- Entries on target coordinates
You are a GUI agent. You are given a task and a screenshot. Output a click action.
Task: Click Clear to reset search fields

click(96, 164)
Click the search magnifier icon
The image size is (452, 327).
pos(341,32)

- TASK
Rewrite the rows with "search fields" swapped for "search filters", leaving everything else unchanged.

- EXERCISE SOLUTION
You are a GUI agent. You are given a task and a screenshot. Output a click action.
Task: Click Clear to reset search filters

click(96, 164)
Click the search magnifier icon
The image size is (452, 327).
pos(341,32)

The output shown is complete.